Supplied records »
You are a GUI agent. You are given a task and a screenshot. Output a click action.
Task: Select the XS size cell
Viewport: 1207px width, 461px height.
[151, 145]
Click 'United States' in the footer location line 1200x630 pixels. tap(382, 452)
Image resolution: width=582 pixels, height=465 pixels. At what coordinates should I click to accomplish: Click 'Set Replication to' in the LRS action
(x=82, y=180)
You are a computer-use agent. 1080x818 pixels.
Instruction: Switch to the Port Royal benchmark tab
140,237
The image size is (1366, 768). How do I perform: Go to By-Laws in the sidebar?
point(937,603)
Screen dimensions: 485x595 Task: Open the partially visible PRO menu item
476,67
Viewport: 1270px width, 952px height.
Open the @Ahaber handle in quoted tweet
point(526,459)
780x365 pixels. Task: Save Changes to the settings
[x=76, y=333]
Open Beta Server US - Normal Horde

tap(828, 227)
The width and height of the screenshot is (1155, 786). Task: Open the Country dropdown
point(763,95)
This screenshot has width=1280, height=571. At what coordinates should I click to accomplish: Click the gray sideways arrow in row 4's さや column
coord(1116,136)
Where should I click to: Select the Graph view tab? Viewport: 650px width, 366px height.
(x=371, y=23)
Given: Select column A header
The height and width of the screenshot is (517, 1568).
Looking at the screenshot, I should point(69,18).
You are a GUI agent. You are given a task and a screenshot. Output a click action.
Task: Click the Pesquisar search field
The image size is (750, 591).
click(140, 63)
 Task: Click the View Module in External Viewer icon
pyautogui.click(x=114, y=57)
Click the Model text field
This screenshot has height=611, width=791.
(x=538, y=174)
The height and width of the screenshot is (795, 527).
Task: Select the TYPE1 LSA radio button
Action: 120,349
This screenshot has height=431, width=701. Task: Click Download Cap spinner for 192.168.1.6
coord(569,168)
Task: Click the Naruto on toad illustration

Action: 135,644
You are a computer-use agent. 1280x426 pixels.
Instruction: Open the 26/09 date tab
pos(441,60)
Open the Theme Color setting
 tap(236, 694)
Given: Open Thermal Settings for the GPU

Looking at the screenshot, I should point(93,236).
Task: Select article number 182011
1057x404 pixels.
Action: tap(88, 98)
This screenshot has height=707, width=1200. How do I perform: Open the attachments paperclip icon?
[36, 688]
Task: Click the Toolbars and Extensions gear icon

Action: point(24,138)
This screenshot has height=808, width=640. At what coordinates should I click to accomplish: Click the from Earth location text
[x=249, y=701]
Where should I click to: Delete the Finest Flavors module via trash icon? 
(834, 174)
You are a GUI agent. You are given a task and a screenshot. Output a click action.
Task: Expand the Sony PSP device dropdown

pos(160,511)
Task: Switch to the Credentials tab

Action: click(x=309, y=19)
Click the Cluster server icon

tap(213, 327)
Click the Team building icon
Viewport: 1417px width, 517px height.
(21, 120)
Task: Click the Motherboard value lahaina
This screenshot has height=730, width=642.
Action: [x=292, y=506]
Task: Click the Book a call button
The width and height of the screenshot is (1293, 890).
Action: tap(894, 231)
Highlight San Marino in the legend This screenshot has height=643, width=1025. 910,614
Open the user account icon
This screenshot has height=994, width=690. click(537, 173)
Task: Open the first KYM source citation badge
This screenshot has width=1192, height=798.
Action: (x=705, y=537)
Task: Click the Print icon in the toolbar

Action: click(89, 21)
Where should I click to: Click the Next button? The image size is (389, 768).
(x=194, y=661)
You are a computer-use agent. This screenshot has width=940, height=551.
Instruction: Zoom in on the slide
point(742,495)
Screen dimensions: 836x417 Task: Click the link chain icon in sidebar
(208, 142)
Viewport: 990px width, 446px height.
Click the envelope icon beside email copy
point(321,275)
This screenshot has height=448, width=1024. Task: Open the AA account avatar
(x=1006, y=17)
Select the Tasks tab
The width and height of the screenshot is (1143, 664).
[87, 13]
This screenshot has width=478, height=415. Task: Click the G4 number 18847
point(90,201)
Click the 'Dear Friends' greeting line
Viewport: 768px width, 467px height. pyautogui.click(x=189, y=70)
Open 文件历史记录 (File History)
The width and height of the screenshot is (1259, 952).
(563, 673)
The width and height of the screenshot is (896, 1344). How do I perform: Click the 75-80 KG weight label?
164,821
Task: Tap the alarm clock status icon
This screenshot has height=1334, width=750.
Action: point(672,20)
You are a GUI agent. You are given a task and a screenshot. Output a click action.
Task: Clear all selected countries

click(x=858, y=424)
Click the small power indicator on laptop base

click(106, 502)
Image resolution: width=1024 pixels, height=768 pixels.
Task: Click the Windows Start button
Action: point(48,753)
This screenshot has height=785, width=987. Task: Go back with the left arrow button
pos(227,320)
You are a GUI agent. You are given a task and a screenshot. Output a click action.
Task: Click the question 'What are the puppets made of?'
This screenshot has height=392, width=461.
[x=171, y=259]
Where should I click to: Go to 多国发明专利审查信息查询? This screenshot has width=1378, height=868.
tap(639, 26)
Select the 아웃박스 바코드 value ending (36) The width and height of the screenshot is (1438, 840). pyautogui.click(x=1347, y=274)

Exercise objective » Could you output every record above exactly as written?

Task solution »
You are a GUI agent. You are given a task and a screenshot. Output a click action.
Task: Select the XS size cell
Viewport: 1207px width, 461px height.
[151, 145]
Click 'United States' in the footer location line 1200x630 pixels. tap(382, 452)
Image resolution: width=582 pixels, height=465 pixels. At what coordinates should I click to accomplish: Click 'Set Replication to' in the LRS action
(x=82, y=180)
You are a computer-use agent. 1080x818 pixels.
Instruction: Switch to the Port Royal benchmark tab
140,237
The image size is (1366, 768). How do I perform: Go to By-Laws in the sidebar?
point(937,603)
Screen dimensions: 485x595 Task: Open the partially visible PRO menu item
476,67
Viewport: 1270px width, 952px height.
Open the @Ahaber handle in quoted tweet
point(526,459)
780x365 pixels. Task: Save Changes to the settings
[x=76, y=333]
Open Beta Server US - Normal Horde

tap(828, 227)
The width and height of the screenshot is (1155, 786). Task: Open the Country dropdown
point(763,95)
This screenshot has width=1280, height=571. At what coordinates should I click to accomplish: Click the gray sideways arrow in row 4's さや column
coord(1116,136)
Where should I click to: Select the Graph view tab? Viewport: 650px width, 366px height.
(x=371, y=23)
Given: Select column A header
The height and width of the screenshot is (517, 1568).
Looking at the screenshot, I should point(69,18).
You are a GUI agent. You are given a task and a screenshot. Output a click action.
Task: Click the Pesquisar search field
The image size is (750, 591).
click(140, 63)
 Task: Click the View Module in External Viewer icon
pyautogui.click(x=114, y=57)
Click the Model text field
This screenshot has height=611, width=791.
(x=538, y=174)
The height and width of the screenshot is (795, 527).
Task: Select the TYPE1 LSA radio button
Action: 120,349
This screenshot has height=431, width=701. Task: Click Download Cap spinner for 192.168.1.6
coord(569,168)
Task: Click the Naruto on toad illustration

Action: 135,644
You are a computer-use agent. 1280x426 pixels.
Instruction: Open the 26/09 date tab
pos(441,60)
Open the Theme Color setting
 tap(236, 694)
Given: Open Thermal Settings for the GPU

Looking at the screenshot, I should point(93,236).
Task: Select article number 182011
1057x404 pixels.
Action: tap(88, 98)
This screenshot has height=707, width=1200. How do I perform: Open the attachments paperclip icon?
[36, 688]
Task: Click the Toolbars and Extensions gear icon

Action: point(24,138)
This screenshot has height=808, width=640. At what coordinates should I click to accomplish: Click the from Earth location text
[x=249, y=701]
Where should I click to: Delete the Finest Flavors module via trash icon? 
(834, 174)
You are a GUI agent. You are given a task and a screenshot. Output a click action.
Task: Expand the Sony PSP device dropdown

pos(160,511)
Task: Switch to the Credentials tab

Action: click(x=309, y=19)
Click the Cluster server icon

tap(213, 327)
Click the Team building icon
Viewport: 1417px width, 517px height.
(21, 120)
Task: Click the Motherboard value lahaina
This screenshot has height=730, width=642.
Action: [x=292, y=506]
Task: Click the Book a call button
The width and height of the screenshot is (1293, 890).
Action: tap(894, 231)
Highlight San Marino in the legend This screenshot has height=643, width=1025. 910,614
Open the user account icon
This screenshot has height=994, width=690. click(537, 173)
Task: Open the first KYM source citation badge
This screenshot has width=1192, height=798.
Action: (x=705, y=537)
Task: Click the Print icon in the toolbar

Action: click(89, 21)
Where should I click to: Click the Next button? The image size is (389, 768).
(x=194, y=661)
You are a computer-use agent. This screenshot has width=940, height=551.
Instruction: Zoom in on the slide
point(742,495)
Screen dimensions: 836x417 Task: Click the link chain icon in sidebar
(208, 142)
Viewport: 990px width, 446px height.
Click the envelope icon beside email copy
point(321,275)
This screenshot has height=448, width=1024. Task: Open the AA account avatar
(x=1006, y=17)
Select the Tasks tab
The width and height of the screenshot is (1143, 664).
[87, 13]
This screenshot has width=478, height=415. Task: Click the G4 number 18847
point(90,201)
Click the 'Dear Friends' greeting line
Viewport: 768px width, 467px height. pyautogui.click(x=189, y=70)
Open 文件历史记录 (File History)
The width and height of the screenshot is (1259, 952).
(563, 673)
The width and height of the screenshot is (896, 1344). How do I perform: Click the 75-80 KG weight label?
164,821
Task: Tap the alarm clock status icon
This screenshot has height=1334, width=750.
Action: point(672,20)
You are a GUI agent. You are given a task and a screenshot. Output a click action.
Task: Clear all selected countries

click(x=858, y=424)
Click the small power indicator on laptop base

click(106, 502)
Image resolution: width=1024 pixels, height=768 pixels.
Task: Click the Windows Start button
Action: point(48,753)
This screenshot has height=785, width=987. Task: Go back with the left arrow button
pos(227,320)
You are a GUI agent. You are given a task and a screenshot. Output a click action.
Task: Click the question 'What are the puppets made of?'
This screenshot has height=392, width=461.
[x=171, y=259]
Where should I click to: Go to 多国发明专利审查信息查询? This screenshot has width=1378, height=868.
tap(639, 26)
Select the 아웃박스 바코드 value ending (36) The width and height of the screenshot is (1438, 840). pyautogui.click(x=1347, y=274)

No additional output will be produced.